* Teks Bacaan *
....................

Penjualan Ritel AS Naik, Rupiah Masih Terjebak di Zona Merah

Rupiah - www.suara.com
Rupiah - www.suara.com

Jakarta – Nilai tukar rupiah dibuka melemah sebesar 58,5 poin atau 0,38 persen ke posisi Rp15.658 per dolar AS di awal perdagangan pagi hari ini, Kamis (17/11). Kemarin, Rabu (16/11), kurs mata uang Garuda berakhir 62 poin atau 0,40 persen ke level Rp15.599,5 per USD.

Bacaan Lainnya

Indeks dolar AS yang mengukur gerak the Greenback terhadap sekeranjang mata uang utama terpantau melemah. Pada akhir perdagangan Rabu atau Kamis pagi WIB, indeks dolar AS turun 0,06 persen menjadi 106,342, usai sebelumnya berada di level terendah 105,859. Pelemahan dolar AS terjadi walaupun didukung data penjualan ritel Amerika Serikat yang lebih kuat dari prediksi. Selain itu, para pelaku pasar juga tengah mencari petunjuk dari pernyataan The Fed mengenai suku bunga.

Data terbaru Amerika Serikat pada Selasa (15/11), menunjukkan bahwa indeks harga konsumen yang lebih dingin dari prediksi pekan lalu bulan hanya satu kali saja. Hal itu memicu ekspektasi bahwa Federal Reserve (The Fed) bisa memperlambat laju kenaikan suku bunga acuannya yang telah menyebabkan dolar AS menguat terhadap pound, euro, dan yen tahun ini.

Pada Rabu (16/11), Departemen Perdagangan AS melaporkan, penjualan ritel Oktober 2022 naik 1,3 persen dibanding perkiraan ekonom sebesar 1,0 persen, dengan perkiraan mulai dari penurunan 0,1 persen sampai lonjakan 2,0 persen.

....................

* Data Terkumpul *
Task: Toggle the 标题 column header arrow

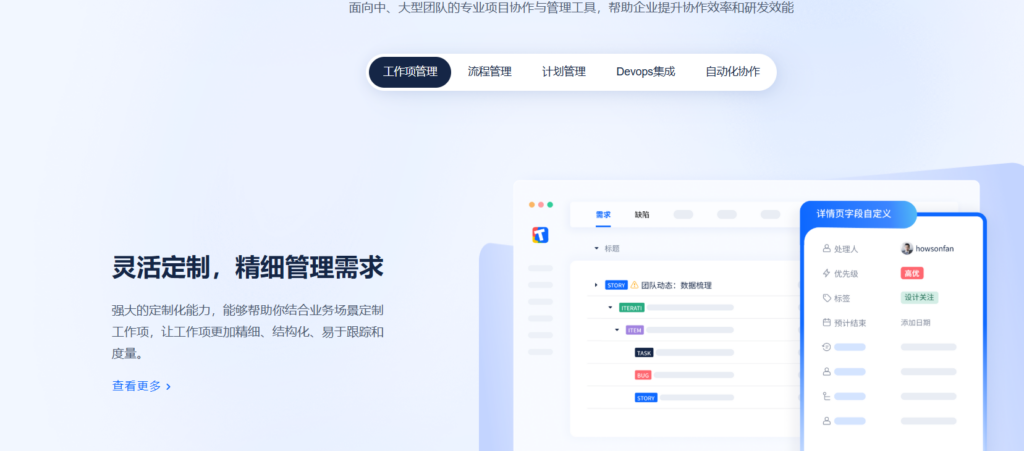Action: point(597,248)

....................

* Yang Harus Dikerjakan *
(A) Tentukan apakah tiap pernyataan berikut sesuai dengan teks tentang nilai tukar rupiah, lalu jawab ya atau tidak disertai kutipan kata-kata teks yang menjadi penentunya. (i) Rupiah dibuka melemah ke posisi Rp15.658 per dolar AS pada Kamis (17/11). (ii) Indeks dolar AS naik pada akhir perdagangan Rabu. (iii) Kenaikan penjualan ritel AS Oktober 2022 lebih rendah daripada perkiraan ekonom.
(B) Lanjutkan teks tentang nilai tukar rupiah mulai dari kalimat terakhirnya.

* Jawaban Bernomor *
(A)
(i) Ya: "Nilai tukar rupiah dibuka melemah sebesar 58,5 poin atau 0,38 persen ke posisi Rp15.658 per dolar AS di awal perdagangan pagi hari ini, Kamis (17/11)."
(ii) Tidak: "indeks dolar AS turun 0,06 persen menjadi 106,342"
(iii) Tidak: "penjualan ritel Oktober 2022 naik 1,3 persen dibanding perkiraan ekonom sebesar 1,0 persen"

(B)
“Banyak orang terpaku pada apa yang akan kita lihat mengenai apa yang akan dilakukan Fed dan ECB,” ujar analis pasar senior Edward Moya di Oanda di New York, seperti dilansir dari Antara. “Angka penjualan ritel yang menunjukkan ada lebih banyak ketahanan dalam ekonomi dapat membuat argumen bahwa Fed dapat dibenarkan dalam mempertahankan sikap agresifnya terhadap inflasi,” imbuhnya.

Di sisi lain, rupiah berpeluang kembali melemah pada perdagangan hari ini. Menurut Analis DCFX Futures Lukman Leong, tekanan berasal dari adanya kekhawatiran mengenai potensi melambatnya pertumbuhan ekonomi. Data neraca perdagangan terbaru menunjukkan kenaikan impor yang jauh lebih kecil dibanding perkiraan, walaupun secara keseluruhan mencatatkan besar. Kenaikan impor yang kecil tersebut menunjukkan lemahnya permintaan.

Lonjakan kasus Covid-19 juga dikhawatirkan menekan pertumbuhan ekonomi. “Pelaku pasar turut mengantisipasi rapat (BI) yang diperkirakan akan menaikkan suku bunga 50 basis points (bps),” jelas Lukman, seperti dikutip dari Kontan.